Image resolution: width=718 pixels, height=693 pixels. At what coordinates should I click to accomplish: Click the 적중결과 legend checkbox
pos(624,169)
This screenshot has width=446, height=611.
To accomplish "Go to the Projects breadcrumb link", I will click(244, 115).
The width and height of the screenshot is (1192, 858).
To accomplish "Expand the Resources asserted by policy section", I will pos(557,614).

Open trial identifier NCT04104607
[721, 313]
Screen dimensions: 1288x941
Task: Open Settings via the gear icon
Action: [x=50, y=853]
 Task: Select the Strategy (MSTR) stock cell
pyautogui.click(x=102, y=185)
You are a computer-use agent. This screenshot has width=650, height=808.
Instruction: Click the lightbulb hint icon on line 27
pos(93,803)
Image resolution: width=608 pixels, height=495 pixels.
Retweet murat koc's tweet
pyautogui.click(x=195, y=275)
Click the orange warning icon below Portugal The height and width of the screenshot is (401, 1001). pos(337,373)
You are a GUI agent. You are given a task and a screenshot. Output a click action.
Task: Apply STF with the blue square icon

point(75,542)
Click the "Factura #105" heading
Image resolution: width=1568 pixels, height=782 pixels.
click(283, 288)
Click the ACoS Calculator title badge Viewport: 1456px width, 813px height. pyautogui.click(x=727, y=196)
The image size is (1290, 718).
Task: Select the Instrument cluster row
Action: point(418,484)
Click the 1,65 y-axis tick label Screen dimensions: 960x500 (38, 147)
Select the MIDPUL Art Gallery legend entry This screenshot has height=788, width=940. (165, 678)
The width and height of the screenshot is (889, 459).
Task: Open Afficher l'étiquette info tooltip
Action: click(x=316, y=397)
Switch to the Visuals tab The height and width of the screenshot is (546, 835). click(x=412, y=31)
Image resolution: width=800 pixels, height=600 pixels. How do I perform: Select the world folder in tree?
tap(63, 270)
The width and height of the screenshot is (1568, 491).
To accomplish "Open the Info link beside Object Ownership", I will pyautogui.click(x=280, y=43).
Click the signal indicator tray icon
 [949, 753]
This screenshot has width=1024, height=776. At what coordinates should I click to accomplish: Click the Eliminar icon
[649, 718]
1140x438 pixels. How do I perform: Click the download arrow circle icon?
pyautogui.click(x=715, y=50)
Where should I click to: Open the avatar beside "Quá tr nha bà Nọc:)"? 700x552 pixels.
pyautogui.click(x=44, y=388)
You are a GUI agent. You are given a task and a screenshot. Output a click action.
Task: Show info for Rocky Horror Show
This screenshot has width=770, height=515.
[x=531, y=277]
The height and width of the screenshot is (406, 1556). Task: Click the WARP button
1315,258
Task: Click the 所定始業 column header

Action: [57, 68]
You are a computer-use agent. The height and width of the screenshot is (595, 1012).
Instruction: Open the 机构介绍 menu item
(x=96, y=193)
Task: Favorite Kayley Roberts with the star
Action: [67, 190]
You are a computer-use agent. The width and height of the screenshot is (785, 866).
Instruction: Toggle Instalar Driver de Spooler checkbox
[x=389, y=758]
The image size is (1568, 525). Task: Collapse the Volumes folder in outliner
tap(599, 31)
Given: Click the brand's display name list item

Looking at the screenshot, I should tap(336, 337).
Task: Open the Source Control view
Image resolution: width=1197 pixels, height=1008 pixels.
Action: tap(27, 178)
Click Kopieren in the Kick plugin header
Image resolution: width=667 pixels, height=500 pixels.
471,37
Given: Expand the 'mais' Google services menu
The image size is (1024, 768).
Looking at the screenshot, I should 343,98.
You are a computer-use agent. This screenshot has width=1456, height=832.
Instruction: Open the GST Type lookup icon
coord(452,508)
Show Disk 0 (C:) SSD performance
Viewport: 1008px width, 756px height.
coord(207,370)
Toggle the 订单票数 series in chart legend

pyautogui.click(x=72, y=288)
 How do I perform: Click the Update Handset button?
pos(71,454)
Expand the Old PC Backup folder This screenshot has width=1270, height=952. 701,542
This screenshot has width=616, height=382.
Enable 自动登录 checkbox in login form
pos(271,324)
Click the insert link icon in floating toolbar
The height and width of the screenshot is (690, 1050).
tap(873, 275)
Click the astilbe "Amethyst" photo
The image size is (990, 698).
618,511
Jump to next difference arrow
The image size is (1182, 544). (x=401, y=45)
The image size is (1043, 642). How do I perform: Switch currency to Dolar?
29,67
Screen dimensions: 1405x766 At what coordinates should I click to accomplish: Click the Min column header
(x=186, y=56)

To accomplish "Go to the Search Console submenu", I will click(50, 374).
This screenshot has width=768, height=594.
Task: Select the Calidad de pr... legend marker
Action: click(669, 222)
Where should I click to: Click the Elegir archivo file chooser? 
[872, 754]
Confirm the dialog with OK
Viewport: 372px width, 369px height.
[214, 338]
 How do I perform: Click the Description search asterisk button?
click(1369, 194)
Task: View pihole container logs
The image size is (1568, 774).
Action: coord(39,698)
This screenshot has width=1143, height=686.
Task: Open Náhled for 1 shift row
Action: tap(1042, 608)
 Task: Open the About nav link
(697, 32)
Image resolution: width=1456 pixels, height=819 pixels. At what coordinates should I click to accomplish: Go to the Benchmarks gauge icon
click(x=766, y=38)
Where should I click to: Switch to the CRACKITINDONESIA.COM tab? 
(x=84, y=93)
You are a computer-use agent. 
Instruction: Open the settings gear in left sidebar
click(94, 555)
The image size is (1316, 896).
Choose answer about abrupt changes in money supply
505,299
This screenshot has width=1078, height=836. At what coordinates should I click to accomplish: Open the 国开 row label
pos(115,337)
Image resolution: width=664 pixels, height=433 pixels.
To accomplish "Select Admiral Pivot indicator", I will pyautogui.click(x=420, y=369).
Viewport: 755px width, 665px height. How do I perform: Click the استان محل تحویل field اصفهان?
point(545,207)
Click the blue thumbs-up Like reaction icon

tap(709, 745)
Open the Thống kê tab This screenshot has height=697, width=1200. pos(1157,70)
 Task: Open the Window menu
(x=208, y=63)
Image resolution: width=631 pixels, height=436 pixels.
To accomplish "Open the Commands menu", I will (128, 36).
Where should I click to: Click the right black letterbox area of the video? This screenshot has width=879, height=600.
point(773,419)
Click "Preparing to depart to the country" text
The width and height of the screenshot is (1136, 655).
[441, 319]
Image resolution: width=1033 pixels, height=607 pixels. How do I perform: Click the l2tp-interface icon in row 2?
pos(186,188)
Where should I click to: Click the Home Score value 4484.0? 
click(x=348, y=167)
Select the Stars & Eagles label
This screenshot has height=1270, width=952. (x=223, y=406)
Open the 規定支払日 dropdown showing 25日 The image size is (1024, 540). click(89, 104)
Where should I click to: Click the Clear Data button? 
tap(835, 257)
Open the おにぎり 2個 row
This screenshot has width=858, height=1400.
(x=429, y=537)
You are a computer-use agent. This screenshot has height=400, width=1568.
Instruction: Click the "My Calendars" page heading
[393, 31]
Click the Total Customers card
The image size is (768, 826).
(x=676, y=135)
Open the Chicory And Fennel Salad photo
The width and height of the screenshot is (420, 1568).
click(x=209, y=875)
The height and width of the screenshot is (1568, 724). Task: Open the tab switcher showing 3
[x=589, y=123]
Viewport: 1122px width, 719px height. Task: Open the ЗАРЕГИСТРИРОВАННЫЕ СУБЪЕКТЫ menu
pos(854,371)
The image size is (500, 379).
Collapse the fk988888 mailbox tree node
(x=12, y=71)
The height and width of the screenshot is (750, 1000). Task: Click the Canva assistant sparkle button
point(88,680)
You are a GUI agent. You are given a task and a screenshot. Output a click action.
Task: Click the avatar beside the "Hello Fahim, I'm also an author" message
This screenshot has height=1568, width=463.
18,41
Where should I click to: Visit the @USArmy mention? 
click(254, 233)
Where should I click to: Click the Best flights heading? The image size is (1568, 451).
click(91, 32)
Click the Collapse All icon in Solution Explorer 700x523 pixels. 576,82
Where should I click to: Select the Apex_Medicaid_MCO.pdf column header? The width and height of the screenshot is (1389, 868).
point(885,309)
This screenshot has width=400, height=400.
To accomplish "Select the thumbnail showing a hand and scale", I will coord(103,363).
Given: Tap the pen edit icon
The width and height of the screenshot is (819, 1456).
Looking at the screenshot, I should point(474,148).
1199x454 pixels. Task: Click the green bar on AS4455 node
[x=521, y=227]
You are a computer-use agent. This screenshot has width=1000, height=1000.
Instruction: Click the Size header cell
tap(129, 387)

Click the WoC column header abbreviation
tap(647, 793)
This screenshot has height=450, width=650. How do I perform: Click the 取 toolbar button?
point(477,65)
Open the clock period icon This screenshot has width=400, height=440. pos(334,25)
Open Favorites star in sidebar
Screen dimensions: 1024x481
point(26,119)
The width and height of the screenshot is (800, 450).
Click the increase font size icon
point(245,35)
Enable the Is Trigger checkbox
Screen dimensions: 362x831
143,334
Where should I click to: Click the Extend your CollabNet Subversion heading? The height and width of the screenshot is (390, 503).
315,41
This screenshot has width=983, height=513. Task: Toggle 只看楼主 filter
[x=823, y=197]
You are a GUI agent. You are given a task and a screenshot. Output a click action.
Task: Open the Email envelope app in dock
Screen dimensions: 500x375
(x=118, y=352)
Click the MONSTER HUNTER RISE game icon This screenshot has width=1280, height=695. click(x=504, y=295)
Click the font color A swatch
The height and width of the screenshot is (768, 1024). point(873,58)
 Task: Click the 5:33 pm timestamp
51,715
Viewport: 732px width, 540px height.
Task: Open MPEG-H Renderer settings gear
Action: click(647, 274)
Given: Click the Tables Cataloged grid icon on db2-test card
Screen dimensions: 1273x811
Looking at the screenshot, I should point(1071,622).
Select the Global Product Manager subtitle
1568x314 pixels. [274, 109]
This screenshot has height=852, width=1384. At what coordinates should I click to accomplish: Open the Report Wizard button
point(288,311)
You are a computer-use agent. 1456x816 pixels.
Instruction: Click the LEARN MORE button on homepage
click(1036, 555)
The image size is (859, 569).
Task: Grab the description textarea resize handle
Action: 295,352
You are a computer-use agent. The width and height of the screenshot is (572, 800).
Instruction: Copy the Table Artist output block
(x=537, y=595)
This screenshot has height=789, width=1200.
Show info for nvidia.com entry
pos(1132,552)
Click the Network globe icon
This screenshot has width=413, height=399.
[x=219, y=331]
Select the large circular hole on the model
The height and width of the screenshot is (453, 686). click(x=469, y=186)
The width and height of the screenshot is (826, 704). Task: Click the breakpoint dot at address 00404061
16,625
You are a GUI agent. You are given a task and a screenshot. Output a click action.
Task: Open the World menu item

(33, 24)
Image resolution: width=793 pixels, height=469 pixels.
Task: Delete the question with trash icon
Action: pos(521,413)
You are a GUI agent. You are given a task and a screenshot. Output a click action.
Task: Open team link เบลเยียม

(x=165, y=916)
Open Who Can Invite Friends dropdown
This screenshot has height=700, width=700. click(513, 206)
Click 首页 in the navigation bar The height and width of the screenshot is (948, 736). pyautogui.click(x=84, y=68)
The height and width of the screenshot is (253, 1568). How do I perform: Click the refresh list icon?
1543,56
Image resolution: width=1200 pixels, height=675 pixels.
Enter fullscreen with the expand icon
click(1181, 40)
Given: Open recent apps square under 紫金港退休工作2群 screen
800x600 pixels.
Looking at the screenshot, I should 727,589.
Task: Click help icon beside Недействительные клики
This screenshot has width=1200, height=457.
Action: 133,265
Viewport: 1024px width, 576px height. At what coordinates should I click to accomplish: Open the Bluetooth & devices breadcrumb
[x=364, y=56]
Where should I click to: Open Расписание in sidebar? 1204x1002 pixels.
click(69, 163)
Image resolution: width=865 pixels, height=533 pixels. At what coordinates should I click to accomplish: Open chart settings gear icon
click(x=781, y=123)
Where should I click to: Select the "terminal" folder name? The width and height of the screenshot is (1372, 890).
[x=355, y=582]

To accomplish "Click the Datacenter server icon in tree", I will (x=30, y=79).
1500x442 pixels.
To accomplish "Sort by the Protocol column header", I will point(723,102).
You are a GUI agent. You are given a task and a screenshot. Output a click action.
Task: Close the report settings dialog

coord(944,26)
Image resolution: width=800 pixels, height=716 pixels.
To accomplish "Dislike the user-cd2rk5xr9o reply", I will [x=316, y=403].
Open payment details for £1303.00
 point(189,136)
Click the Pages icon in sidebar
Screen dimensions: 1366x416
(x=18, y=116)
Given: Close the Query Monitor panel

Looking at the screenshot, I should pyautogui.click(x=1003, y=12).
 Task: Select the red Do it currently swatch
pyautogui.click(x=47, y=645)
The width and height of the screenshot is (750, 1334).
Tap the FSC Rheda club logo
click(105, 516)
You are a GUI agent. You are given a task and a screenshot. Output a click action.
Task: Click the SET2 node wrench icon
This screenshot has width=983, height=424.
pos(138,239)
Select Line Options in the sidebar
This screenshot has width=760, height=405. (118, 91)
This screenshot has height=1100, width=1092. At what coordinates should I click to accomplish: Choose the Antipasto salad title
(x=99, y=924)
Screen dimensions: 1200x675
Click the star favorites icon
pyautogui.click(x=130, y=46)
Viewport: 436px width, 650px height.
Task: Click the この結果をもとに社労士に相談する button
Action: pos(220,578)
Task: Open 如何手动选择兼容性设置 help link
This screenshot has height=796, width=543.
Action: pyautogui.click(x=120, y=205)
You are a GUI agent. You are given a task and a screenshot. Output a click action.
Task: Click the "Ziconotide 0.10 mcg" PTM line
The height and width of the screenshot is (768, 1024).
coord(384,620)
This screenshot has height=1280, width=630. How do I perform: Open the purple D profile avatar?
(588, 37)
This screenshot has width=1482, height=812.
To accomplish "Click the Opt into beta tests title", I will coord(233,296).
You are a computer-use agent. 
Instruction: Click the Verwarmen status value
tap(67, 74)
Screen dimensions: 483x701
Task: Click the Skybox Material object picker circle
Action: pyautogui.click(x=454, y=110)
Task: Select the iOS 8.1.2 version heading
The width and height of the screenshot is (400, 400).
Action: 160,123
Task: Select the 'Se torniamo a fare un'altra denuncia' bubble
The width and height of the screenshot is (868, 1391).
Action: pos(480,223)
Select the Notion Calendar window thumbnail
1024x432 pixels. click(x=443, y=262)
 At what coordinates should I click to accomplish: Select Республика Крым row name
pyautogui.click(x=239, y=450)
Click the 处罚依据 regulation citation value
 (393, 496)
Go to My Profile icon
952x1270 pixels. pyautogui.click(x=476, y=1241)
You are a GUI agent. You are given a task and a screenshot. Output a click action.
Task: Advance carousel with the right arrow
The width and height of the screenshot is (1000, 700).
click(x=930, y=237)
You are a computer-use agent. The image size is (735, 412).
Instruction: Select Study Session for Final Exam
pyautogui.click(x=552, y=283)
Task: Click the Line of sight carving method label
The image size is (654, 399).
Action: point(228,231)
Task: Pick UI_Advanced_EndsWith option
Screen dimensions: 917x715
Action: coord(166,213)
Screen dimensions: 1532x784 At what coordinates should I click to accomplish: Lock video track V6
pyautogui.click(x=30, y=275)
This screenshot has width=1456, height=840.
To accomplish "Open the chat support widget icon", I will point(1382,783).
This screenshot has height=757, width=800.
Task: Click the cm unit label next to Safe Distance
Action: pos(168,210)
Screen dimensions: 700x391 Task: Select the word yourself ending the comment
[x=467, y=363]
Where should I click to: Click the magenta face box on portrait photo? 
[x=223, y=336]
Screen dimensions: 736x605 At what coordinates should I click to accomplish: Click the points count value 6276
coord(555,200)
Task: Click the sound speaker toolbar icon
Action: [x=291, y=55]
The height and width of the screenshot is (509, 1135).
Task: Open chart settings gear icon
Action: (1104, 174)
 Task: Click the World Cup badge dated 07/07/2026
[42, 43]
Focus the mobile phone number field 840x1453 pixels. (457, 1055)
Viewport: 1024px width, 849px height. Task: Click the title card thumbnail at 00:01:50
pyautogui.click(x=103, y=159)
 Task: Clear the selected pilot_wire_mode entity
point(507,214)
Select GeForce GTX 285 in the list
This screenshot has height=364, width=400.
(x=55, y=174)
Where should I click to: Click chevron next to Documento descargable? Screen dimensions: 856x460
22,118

◇ ◇ ◇

** PROBLEM TO WORK ON **
Copy out precisely the lines from the line with "This screenshot has width=1200, height=457." to the line with "Screen dimensions: 1200x675" in the material above, including those two lines and omitting all the rest.

** EXERCISE RESULT **
This screenshot has width=1200, height=457.
Action: 133,265
Viewport: 1024px width, 576px height. At what coordinates should I click to accomplish: Open the Bluetooth & devices breadcrumb
[x=364, y=56]
Where should I click to: Open Расписание in sidebar? 1204x1002 pixels.
click(69, 163)
Image resolution: width=865 pixels, height=533 pixels. At what coordinates should I click to accomplish: Open chart settings gear icon
click(x=781, y=123)
Where should I click to: Select the "terminal" folder name? The width and height of the screenshot is (1372, 890).
[x=355, y=582]

To accomplish "Click the Datacenter server icon in tree", I will (x=30, y=79).
1500x442 pixels.
To accomplish "Sort by the Protocol column header", I will point(723,102).
You are a GUI agent. You are given a task and a screenshot. Output a click action.
Task: Close the report settings dialog

coord(944,26)
Image resolution: width=800 pixels, height=716 pixels.
To accomplish "Dislike the user-cd2rk5xr9o reply", I will [x=316, y=403].
Open payment details for £1303.00
 point(189,136)
Click the Pages icon in sidebar
Screen dimensions: 1366x416
(x=18, y=116)
Given: Close the Query Monitor panel

Looking at the screenshot, I should pyautogui.click(x=1003, y=12).
 Task: Select the red Do it currently swatch
pyautogui.click(x=47, y=645)
The width and height of the screenshot is (750, 1334).
Tap the FSC Rheda club logo
click(105, 516)
You are a GUI agent. You are given a task and a screenshot. Output a click action.
Task: Click the SET2 node wrench icon
This screenshot has width=983, height=424.
pos(138,239)
Select Line Options in the sidebar
This screenshot has width=760, height=405. (118, 91)
This screenshot has height=1100, width=1092. At what coordinates should I click to accomplish: Choose the Antipasto salad title
(x=99, y=924)
Screen dimensions: 1200x675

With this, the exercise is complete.